Di dalam tenda, aku memiliki sebuah papan tulis kecil ukuran 50 x 70 cm tergeletak di tengah-tengah. Di papan tulis itu tertera nama-nama orang, tempat, beserta juga dengan benang-benang yang terkait satu sama lain. Setiap petunjuk telah aku petakan. Setidaknya, bagian yang telah dituang dalam jurnal. Ada kalanya aku gusar karena kotak kayu itu tercuri oleh bajingan pembius itu. Bagaimanapun, isinya ada surat-surat milik Abigail yang bisa jadi dapat menguak beberapa hal.
Beberapa kali juga, Edi mencoba menghubungiku. Ia masih terhubung lewat akun TOKTOK yang kumiliki. Terlihat memang ia masih ingin membantuku. Namun Edi tidak bisa membantu banyak, terutama karena aku tidak mau berhutang budi kepadanya. Hal terbaik yang ia bisa lakukan adalah memberikanku ‘berlian-berlian’ lewat TOKTOK. Ada banyak sekali pesan yang ia kirimkan. Tapi aku tidak membalas, bahkan membacanya. Aku tahu ini egois dan terkesan sombong, tapi aku tidak ingin ia terlibat terlalu dalam.
Ibuku sudah tidak mencari keberadaanku. Tante Ila kehilangan kontak denganku. Anin juga demikian, setelah aku menon-aktifkan Stargam. Kami hilang kontak, tapi tidak mengapa. Karena tidak ada juga janji untuk bertemu kembali dalam waktu dekat.
Aku masih sesekali menonton dalam diam, video Natalie. Walau kian lama, sepertinya ia meninggalkanku. Video-videonya sekarang kebanyakan bercerita tentang hidupnya. Kalau tidak, paling video ia bermain game. Dapat kulihat bahwa beberapa orang mulai jarang menontonnya. Sudah kuduga, yang mereka inginkan adalah intrik dan emosi. Namun, Natalie tidak memiliki bahan bakar yang cukup, seolah ia sudah nyaris membakar semuanya tentang kita. Sesekali ia akan mengadakan live video dan bercerita lagi tentang kejadian itu.
Di sisi lain, aku mulai jarang mengunggah video juga. Tapi kian hari, penontonku bertambah. Terlebih setelah mereka melihat videoku yang kurekam saat di pesawat. Mereka mencari intrik, ya mereka mendapatkannya. Setidaknya mereka bisa puas mengata-ngataiku. Mereka tidak tahu, bahwa di waktu-waktu sulit, TOKTOK justru jadi sumber penghasilan untuk keseharianku. Mereka menonton, mengikuti, memberikan komentar, semua itu adalah traffic. Semakin banyak yang menonton, semakin banyak mata melihat, semakin banyak uang mengalir. Terakhir, pengikutku sudah mencapai dua puluh lima ribu orang. Beberapa produk bahkan mengajak untuk bekerja sama. Namun kutolak. Mereka tolol apa? Aku melakukan ini bukan karena dasar uang. Melainkan, atas asas peninggalan. Yakni legacy. Video-video singkat itu adalah wasiatku. Jika aku mati, mereka tahu kenapa.
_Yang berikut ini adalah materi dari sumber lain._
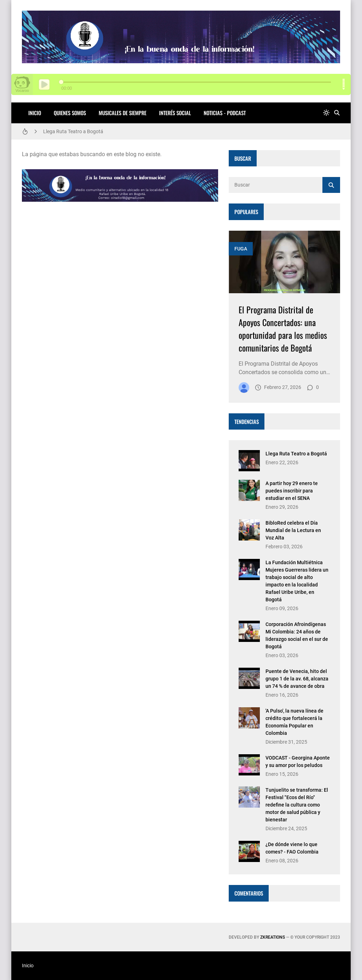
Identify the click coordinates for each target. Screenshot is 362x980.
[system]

Tapi sejak turun dari pesawat, tidak ada satupun orang yang mendatangiku. Tidak ada yang mengancamku. Bahkan melalui pesan singkat saja tidak. Seolah ancaman dari mereka saat aku di Jakarta hanyalah sebuah kesalahan.
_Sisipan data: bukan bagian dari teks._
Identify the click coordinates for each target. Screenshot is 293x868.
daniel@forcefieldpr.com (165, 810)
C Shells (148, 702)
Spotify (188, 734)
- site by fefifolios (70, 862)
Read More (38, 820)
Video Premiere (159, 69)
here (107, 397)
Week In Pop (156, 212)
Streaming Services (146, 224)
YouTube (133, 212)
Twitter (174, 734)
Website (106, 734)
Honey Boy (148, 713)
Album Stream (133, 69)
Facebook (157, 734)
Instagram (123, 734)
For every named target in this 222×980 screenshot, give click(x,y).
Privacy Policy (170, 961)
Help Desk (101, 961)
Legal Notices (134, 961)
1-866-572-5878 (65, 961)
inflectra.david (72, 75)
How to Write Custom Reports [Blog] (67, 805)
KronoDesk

Aku berbaring santai di atas kasur kapuk tipis di dalam tenda, menyesap sebotol Curut. Curut adalah kata lain dalam bahasa Indonesia, yang artinya tikus kotor. Ya, tengiknya bau alkohol dari Curut ini begitu menggemaskan, sekaligus memabukkan. Orang-orang sini jelas tidak punya naming sense[1] yang baik untuk botol-botol miras.